Github user koeninger commented on the issue:

    https://github.com/apache/spark/pull/11863
  
    1.  When the user has no preferences, the system already does figure out
    preferred locations, and not in a random way as you claimed.
    
    2.  So lets talk concretely, not hypothetically.  If we publish an api
    where the constructor takes
    () => Connector,
    and we provide two simple ways for users to get an instance of that type,
    e.g.
    constructorFactory(listOfTopics)
    and
    constructorFactory(fromOffsets)
    
    What is actually going to break when the Kafka project adds a new
    subscribeAccordingToThePhaseOfTheMoon(moons) method to Consumer?  The
    people using our simple factories go on about their business. The people
    who are creating a consumer themselves can use the phase of the moon if
    they want to, with a pretty minimal amount of change.
    
    Non-hypothetically, the new Consumer already has a method for dynamic topic
    subscription, which addresses some long-standing issues with the way the
    0.8 consumer works.  Cutting people off of this because you're afraid of
    something breaking makes no sense.  If people want to use something they
    know is stable, with exactly the same features as the 0.8 connector....

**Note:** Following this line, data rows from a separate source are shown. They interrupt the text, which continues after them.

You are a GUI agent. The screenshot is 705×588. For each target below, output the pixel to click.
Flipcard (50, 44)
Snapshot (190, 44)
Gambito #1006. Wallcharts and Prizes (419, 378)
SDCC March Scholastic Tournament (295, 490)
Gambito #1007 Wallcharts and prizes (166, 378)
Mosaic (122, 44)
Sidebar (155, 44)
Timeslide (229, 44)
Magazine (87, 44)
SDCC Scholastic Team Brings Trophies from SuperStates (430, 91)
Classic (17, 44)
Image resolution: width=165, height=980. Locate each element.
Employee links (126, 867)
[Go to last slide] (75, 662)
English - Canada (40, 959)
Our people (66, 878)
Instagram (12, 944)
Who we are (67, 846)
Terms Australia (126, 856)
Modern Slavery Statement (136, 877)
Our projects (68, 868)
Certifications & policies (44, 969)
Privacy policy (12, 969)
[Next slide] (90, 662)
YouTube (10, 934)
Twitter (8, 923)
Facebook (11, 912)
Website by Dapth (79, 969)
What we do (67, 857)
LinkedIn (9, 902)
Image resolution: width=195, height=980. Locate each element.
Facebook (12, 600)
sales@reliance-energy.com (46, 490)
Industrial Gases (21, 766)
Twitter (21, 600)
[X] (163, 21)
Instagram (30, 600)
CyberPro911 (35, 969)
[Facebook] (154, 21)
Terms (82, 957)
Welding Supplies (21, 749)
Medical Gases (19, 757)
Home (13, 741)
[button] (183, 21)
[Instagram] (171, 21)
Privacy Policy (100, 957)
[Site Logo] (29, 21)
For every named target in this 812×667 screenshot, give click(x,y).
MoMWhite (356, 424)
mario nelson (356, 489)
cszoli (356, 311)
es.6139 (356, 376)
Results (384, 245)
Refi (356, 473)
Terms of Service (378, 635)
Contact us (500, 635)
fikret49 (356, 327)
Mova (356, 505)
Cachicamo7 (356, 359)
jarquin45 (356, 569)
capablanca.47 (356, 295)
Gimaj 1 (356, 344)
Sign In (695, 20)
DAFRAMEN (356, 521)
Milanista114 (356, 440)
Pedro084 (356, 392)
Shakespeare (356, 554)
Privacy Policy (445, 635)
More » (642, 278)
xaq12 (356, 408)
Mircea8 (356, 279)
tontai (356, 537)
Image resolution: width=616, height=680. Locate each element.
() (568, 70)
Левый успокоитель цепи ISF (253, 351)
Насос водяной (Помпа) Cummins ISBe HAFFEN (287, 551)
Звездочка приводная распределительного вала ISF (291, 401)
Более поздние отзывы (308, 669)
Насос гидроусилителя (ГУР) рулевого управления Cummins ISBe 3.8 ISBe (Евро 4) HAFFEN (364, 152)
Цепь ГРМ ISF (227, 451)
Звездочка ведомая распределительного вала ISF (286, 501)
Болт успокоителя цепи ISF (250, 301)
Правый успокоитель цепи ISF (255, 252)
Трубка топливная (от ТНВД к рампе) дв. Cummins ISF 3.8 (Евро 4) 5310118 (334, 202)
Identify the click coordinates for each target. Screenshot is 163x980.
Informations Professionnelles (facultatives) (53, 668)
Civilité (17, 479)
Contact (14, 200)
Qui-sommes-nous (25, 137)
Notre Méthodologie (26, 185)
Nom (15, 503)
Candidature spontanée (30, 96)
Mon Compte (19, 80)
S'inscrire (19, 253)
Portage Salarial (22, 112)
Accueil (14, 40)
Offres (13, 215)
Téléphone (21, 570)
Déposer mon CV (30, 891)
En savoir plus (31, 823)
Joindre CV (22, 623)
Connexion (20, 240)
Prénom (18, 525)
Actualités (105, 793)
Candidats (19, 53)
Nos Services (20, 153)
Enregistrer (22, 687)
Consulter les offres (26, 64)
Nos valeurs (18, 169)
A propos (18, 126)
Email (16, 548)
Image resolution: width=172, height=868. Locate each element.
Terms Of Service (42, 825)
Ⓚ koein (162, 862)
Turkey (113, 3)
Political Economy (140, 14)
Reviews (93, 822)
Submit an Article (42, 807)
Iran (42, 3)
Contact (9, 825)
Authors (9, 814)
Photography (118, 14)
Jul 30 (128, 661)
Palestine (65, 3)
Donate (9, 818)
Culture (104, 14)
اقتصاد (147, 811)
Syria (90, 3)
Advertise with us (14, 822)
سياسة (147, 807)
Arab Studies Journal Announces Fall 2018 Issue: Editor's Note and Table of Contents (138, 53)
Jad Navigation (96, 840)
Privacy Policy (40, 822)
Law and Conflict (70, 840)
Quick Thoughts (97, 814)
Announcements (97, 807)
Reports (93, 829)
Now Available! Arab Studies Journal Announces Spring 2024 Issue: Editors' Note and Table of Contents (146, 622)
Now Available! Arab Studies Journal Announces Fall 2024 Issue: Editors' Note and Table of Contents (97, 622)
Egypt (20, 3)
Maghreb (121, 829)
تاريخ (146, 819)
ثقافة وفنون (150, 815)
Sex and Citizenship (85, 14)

    they can still use the 0.8 connector with 0.10 brokers.
    
    3.  Again, concretely not hypothetically.
    
    You're saying if only we had e.g. introduced a SparkWrappedMessage, and
    made the 0.8 consumer messageHandler be
    SparkWrappedMessage => R
    instead of using the kafka class
    MessageAndMetadata => R
    all of this api change wouldn't have been necessary.
    
    This is demonstrably false.  It would not have prevented api change.  The
    behavior of the underlying consumer _changed_.  It changed in such a way
    that we no longer have individual access to a message as its being
    deserialized, because the consumer pre-fetches messages in blocks every
    time it finishes a poll.  No amount of wrapping and hiding changes that.
    
    I understand you've been burned on e.g. leaking classes from a myriad of
    3rd party dependencies in core spark.  But the very purpose of this
    standalone jar is to connect to kafka... the behavior allowed by the kafka
    classes isn't incidental leakage, it's the whole point.
    
    From my point of view, your stated goal is to minimize change.
    
    My stated goal is to make sure people can use Kafka and Spark to get their
    jobs done.
    
    I'm demonstrably willing to do the maintenance work to make this happen,
    even if things unavoidably change.  So are the other people who have worked
    on this ticket since December of last year.
    
    
    
    
    
    
    
    
    
    On Thu, Jun 23, 2016 at 12:39 PM, Tathagata Das <notificati...@github.com>
    wrote:
    
    >
    >    1.
    >
    >    I didnt quite get it when you meant "But your description of what the
    >    code is currently doing
    >    is not accurate, and your recommendation does not meet the use cases."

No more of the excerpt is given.